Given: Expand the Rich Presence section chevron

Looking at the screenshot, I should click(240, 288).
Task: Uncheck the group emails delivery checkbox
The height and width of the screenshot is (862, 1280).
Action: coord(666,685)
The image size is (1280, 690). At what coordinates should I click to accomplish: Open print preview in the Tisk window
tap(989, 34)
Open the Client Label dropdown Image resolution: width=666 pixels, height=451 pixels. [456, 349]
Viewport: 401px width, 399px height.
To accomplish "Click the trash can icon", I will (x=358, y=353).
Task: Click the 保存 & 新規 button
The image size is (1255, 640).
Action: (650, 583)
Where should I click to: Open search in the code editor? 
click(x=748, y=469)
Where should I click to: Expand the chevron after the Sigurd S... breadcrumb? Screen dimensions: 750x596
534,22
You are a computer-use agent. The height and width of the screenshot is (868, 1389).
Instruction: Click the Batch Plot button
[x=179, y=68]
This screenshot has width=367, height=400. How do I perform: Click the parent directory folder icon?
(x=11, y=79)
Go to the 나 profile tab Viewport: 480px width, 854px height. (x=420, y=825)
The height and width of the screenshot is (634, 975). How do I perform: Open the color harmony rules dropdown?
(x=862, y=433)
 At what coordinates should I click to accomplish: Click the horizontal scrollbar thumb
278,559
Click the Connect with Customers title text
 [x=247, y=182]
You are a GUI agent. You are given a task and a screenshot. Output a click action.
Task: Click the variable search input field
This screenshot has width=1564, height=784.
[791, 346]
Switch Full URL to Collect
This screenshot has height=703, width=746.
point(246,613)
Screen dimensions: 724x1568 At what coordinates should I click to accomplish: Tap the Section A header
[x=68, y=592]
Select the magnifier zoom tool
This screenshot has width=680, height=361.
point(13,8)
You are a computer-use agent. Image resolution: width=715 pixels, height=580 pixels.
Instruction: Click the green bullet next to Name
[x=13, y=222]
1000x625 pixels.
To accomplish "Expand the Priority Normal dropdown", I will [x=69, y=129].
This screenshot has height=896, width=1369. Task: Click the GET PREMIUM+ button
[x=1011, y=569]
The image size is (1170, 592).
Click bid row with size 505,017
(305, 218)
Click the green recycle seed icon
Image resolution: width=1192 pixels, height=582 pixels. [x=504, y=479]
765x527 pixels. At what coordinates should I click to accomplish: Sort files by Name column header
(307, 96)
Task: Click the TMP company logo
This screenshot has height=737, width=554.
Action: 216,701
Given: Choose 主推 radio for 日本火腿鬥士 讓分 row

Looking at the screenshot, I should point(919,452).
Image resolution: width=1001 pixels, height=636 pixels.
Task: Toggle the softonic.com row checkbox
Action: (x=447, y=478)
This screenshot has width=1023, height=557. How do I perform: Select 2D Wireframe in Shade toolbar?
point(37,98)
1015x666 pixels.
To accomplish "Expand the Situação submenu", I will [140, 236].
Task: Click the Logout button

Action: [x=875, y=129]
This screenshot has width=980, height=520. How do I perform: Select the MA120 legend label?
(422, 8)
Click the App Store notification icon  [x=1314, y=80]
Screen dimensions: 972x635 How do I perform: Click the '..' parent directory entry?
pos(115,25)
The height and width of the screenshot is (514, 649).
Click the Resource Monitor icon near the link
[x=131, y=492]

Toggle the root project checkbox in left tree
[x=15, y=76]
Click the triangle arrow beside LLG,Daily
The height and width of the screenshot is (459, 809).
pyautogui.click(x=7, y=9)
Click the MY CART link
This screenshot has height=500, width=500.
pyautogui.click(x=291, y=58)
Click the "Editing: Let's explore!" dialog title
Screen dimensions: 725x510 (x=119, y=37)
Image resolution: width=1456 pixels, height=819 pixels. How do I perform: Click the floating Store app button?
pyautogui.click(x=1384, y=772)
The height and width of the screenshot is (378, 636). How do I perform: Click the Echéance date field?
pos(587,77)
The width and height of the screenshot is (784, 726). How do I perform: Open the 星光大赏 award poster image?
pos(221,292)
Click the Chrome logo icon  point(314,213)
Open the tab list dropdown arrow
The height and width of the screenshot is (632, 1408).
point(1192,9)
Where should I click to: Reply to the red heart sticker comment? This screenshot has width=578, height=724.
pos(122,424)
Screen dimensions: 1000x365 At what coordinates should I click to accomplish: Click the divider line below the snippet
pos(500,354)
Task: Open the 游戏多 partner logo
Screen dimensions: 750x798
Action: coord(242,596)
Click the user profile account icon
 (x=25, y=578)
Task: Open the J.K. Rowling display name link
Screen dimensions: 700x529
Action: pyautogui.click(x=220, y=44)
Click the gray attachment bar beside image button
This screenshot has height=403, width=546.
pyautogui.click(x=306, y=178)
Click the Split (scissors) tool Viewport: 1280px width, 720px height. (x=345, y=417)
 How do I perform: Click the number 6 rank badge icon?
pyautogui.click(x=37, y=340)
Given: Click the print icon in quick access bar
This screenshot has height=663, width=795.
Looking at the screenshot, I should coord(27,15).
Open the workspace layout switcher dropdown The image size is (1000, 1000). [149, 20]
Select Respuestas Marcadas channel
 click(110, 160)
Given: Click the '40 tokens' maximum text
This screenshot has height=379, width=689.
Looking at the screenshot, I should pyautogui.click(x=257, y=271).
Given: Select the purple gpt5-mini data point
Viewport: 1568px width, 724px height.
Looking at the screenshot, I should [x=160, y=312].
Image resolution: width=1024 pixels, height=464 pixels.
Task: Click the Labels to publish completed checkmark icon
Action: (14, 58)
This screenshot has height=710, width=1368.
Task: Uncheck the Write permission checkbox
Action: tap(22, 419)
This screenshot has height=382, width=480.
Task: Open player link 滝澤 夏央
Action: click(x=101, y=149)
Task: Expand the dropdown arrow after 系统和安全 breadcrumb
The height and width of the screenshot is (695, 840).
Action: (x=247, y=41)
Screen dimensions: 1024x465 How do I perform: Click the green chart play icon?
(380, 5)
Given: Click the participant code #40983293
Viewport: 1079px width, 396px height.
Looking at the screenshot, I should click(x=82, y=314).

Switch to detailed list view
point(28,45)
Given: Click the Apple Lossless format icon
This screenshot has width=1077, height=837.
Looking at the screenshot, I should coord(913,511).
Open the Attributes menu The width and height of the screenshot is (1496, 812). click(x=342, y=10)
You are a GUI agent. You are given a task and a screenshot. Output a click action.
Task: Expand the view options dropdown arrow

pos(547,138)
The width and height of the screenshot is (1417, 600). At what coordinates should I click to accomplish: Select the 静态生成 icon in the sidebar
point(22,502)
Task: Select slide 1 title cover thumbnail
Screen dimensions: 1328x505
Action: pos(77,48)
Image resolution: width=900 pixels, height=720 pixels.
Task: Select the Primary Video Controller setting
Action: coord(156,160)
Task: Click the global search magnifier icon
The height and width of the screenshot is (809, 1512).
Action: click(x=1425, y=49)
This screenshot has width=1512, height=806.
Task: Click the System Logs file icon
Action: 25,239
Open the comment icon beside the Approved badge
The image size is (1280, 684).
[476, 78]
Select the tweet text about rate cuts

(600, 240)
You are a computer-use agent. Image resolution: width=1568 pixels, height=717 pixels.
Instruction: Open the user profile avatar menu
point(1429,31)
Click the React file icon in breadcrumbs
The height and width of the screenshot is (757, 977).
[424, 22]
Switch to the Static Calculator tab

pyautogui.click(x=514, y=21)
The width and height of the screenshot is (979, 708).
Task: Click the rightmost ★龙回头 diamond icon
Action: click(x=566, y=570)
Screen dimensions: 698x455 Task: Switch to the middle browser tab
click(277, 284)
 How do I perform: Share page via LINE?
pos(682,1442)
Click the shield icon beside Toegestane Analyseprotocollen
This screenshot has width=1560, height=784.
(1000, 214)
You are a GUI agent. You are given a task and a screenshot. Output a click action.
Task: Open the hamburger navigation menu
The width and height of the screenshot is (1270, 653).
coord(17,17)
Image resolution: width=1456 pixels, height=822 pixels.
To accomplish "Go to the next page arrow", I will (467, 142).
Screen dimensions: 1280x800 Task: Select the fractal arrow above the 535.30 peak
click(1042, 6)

→ **Problem to work on**
Your answer must be the lines from the first line of the records through the line containing "Open the Client", copied exactly.

→ **Exercise response**
Given: Expand the Rich Presence section chevron

Looking at the screenshot, I should click(240, 288).
Task: Uncheck the group emails delivery checkbox
The height and width of the screenshot is (862, 1280).
Action: coord(666,685)
The image size is (1280, 690). At what coordinates should I click to accomplish: Open print preview in the Tisk window
tap(989, 34)
Open the Client Label dropdown Image resolution: width=666 pixels, height=451 pixels. [456, 349]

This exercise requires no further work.